Mais cela ne passe sûrement pas par la suppression ou le contournement des concours.  La cause principale de cette  régression, c’est l’abandon par l’Ecole Publique d’exigences qui permettaient aux bons élèves, quelle que soit leur origine sociale, l’acquisition d’un savoir solide. C’est donc cela qu’il faut rétablir, et permettre à tout élève doué et travailleur, dans tout collège et tout lycée, à la ville, à la campagne et en banlieue, d’acquérir les bases qui lui permettront de préparer utilement ces concours. C’est une politique juste et ambitieuse, et le contraire que celle que l’équipe Sarkozy met actuellement en place, politique de restriction d’enseignement comme il existe une politique de restriction des soins.

Ajoutons que ce Président et cette majorité sont passés maître dans une technique écoeurante, malhonnête et dangereuse, celle qui consiste à opposer les uns aux autres. On fait ainsi passer l’abandon de l’histoire en terminale scientifique en affirmant vouloir réévaluer les filières littéraires, on démantèle le CNRS en prétendant agir pour la recherche universitaire, on veut supprimer la filière des grandes écoles en opposant les « bêtes à concours » aux autres élèves.
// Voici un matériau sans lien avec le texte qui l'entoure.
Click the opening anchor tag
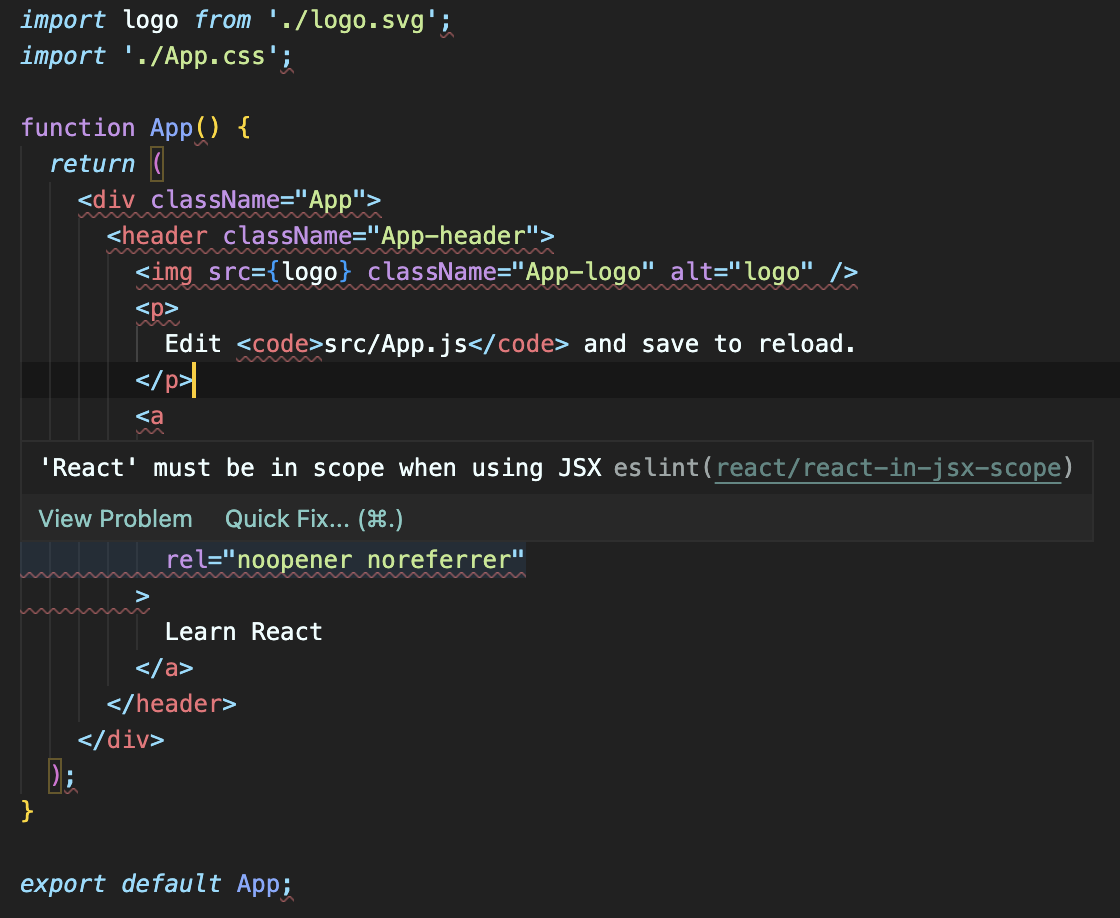 [148, 415]
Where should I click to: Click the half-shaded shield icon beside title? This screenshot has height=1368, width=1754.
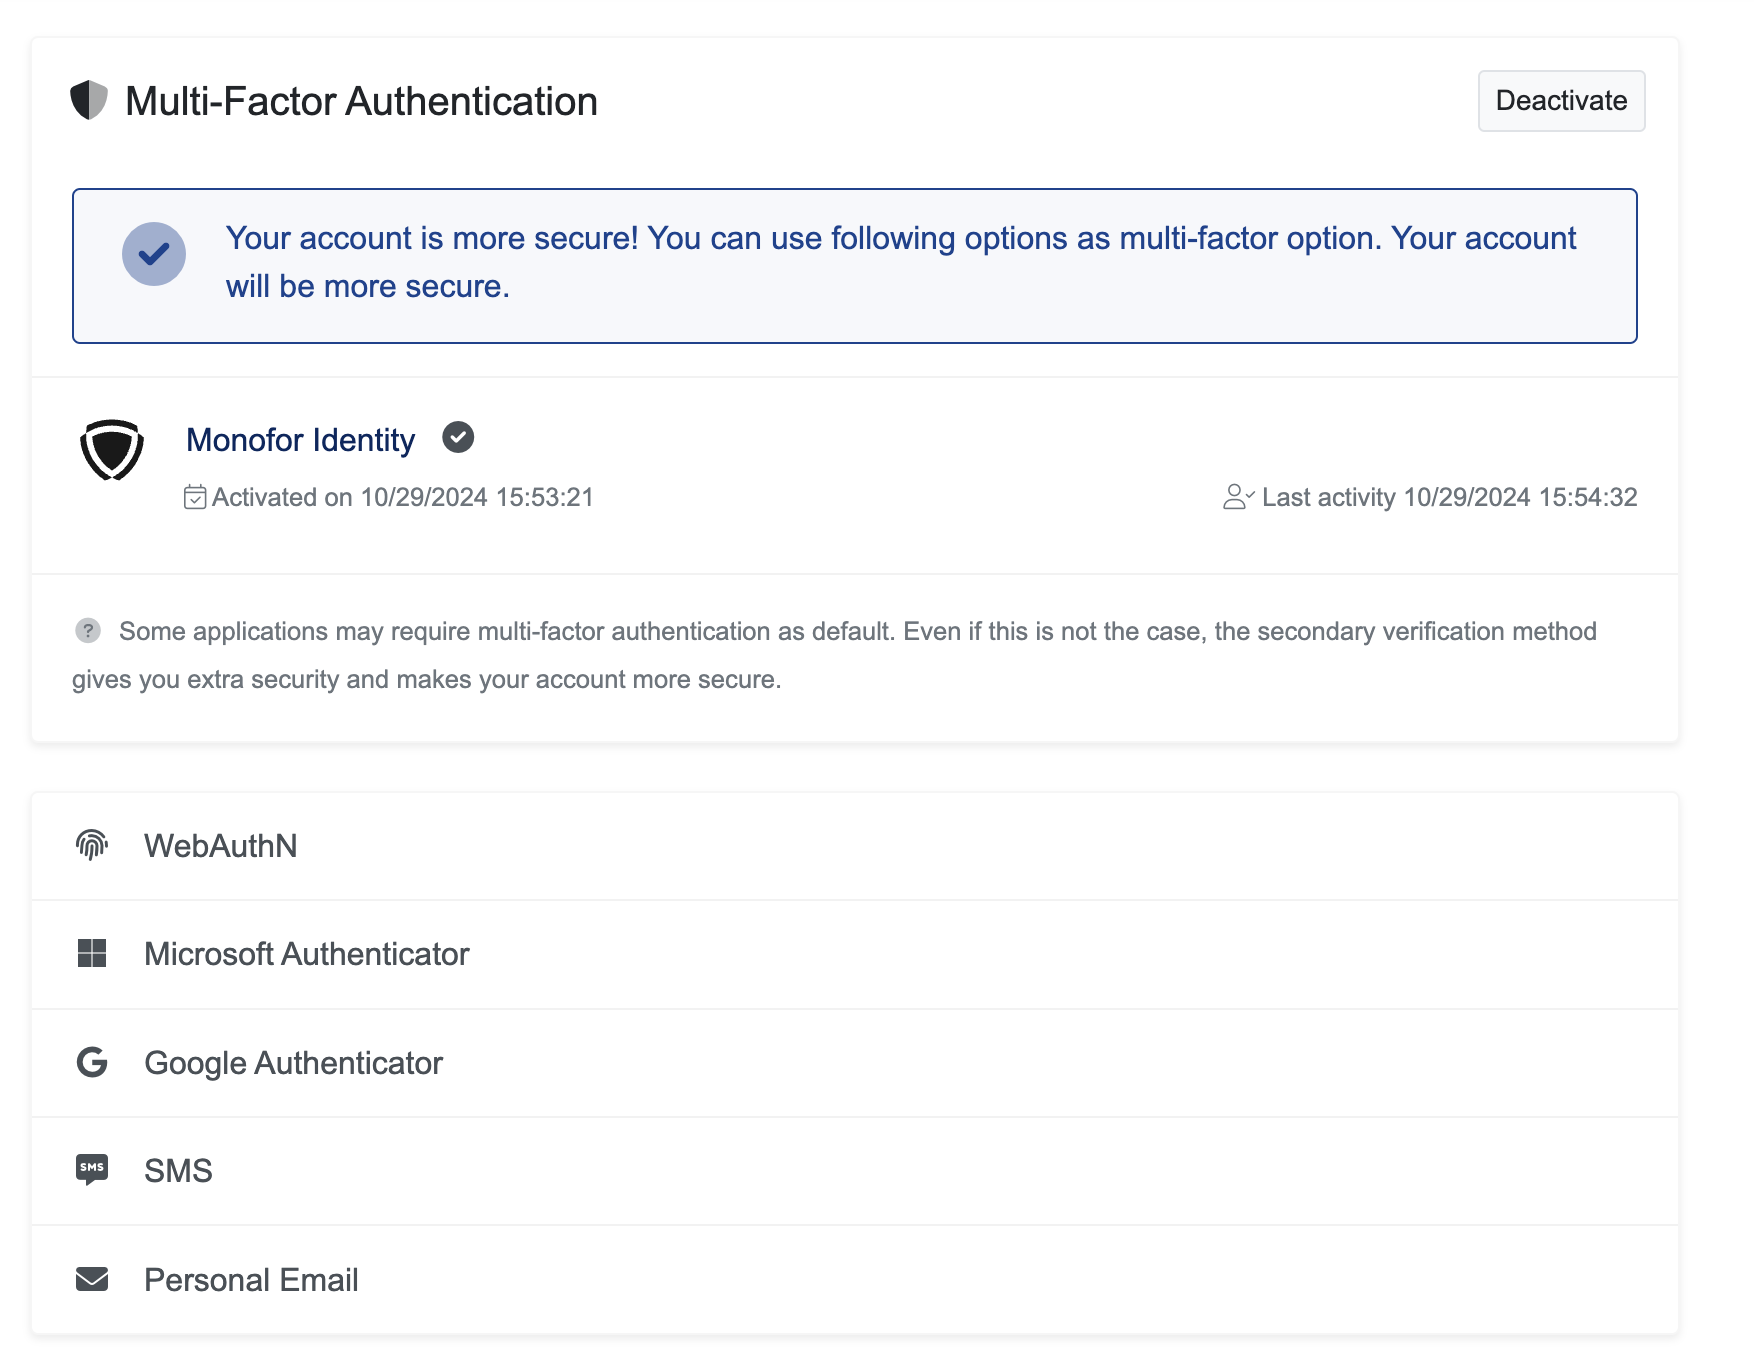pos(89,101)
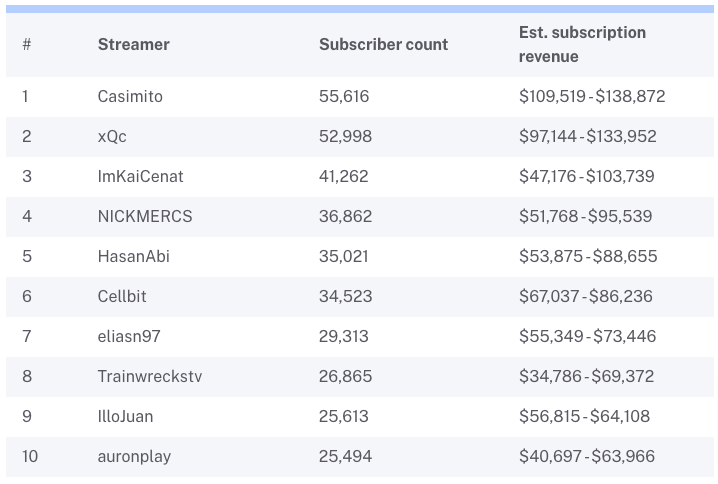
Task: Click the 41,262 subscriber count cell
Action: [343, 177]
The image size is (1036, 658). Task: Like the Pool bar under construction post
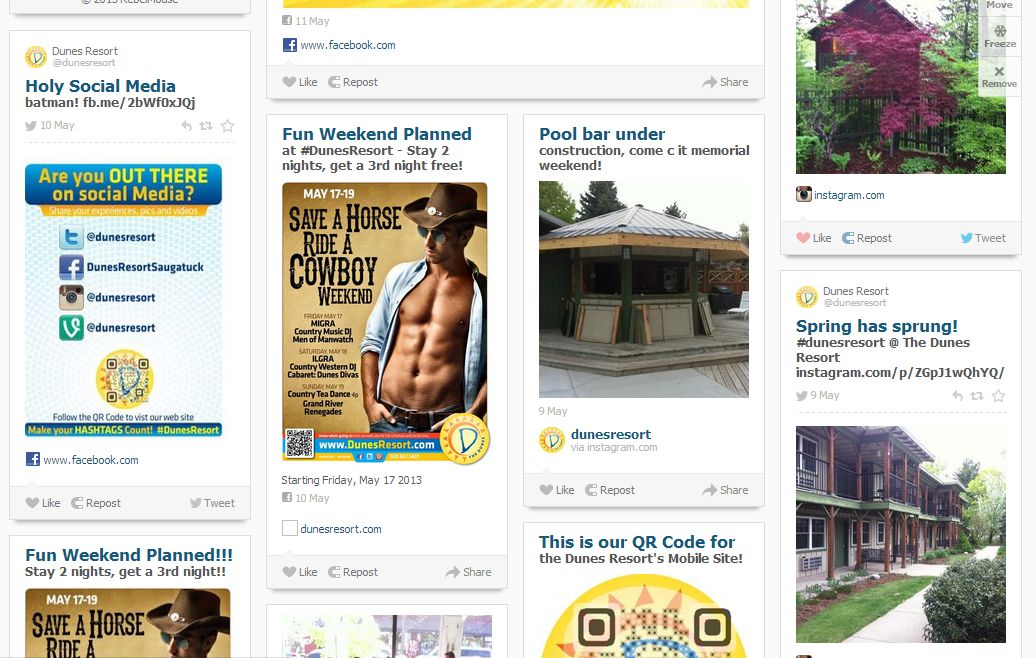(557, 490)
Encore partout en France, des enseignants s’efforcent de développer au mieux les savoirs et capacités de leurs élèves, des élèves travaillent dur, parce qu’ils aiment apprendre,  et parce qu’ils savent que la culture, les savoirs, la capacité de travail et l’amour du travail bien fait seront leurs meilleurs atouts dans la vie. Il ne faut pas laisser ce Président et cette majorité les désespérer. Il est donc plus que temps que l’opposition, en liaison avec les enseignants, les parents d’élèves et les étudiants réfléchisse à une nouvelle ambition pour l’enseignement et la recherche, si méprisées par l’actuel président.